Public get the chance to see 17 baby anacondas

  • Community
  • Monday, 11 Jul 2011

A FOUR-METRE long green Brazilian anaconda at the Python Park in Ulu Bendol, Kuala Pilah, Negri Sembilan has given birth to 17 baby snakes last month.

The anaconda is native to the tropical rainforests of the Amazon basin and this is the second time this snake species has given birth in captivity at the park.

During a photo call at the park recently, the new arrivals were proudly exhibited by their handlers.

The arrival of the baby anacondas bode well for the park which first opened its doors in 2008 but was forced to close temporarily after numerous setbacks including the loss of some of its snakes to disease.

A green anaconda at the same park gave birth to a litter of 13 snakes three years ago (believed to be the first born in captivity in the country) but all including the mother died due to disease not long after.

After some upgrading works and improvements, the park located at the Ulu Bendol Recreational Forest re-opened last October.

This time around, the Negri Sembilan Forestry Department is doing all it can to ensure the survival of these reptiles and have hired an expert snake handler to manage the park.

“This is really a special event for us. The anaconda is not native to our country and is sure to be a star attraction here. One of the baby anacondas was born blind but we will do all we can to ensure the litter is cared for properly,” he said.

A species of aquatic boa, anacondas can be found in the swamps and rivers of the dense forests of tropical South America.

Like other boas, anacondas give birth to live young.

Although newborn, the slithery baby anacondas at the Python Park were almost half a metre in length each and were already active as Mentri Besar Datuk Seri Mohamad Hasan learnt when one accidentally ‘bit’ him on the hand during a photo session.

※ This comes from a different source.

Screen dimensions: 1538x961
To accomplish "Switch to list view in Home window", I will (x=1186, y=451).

Mohamad, although startled, took the incident in his stride and continued his tour of the park.

He said the park would serve not only as a tourist attraction but also a centre for people to come and study the snakes in a natural setting.

“There are different species of pythons here and even the anaconda which is a rare find in this part of the world.

“The park offers people the chance to come and see these reptiles and learn more about them.

“We set up the park to collect and exhibit threatened species and to give people the opportunity to study these snakes in a natural setting,” he said after visiting the anaconda enclosure.

Mohamad also refuted claims by Opposition members who said stray anacondas had escaped into the nearby forest and were a threat to villagers.

“The anaconda that were here before all died due to disease. There is no truth to claims that there are anacondas lurking around the forest,” he said.

Roslan said the park also recently acquired the largest batik python in the country which weighs 90kg and is 6m long.

There are 43 snakes of 11 different species at the park including the green anaconda, Burmese and blood pythons.

Visitors can enjoy snake shows at the park on the last weekend of the month for free.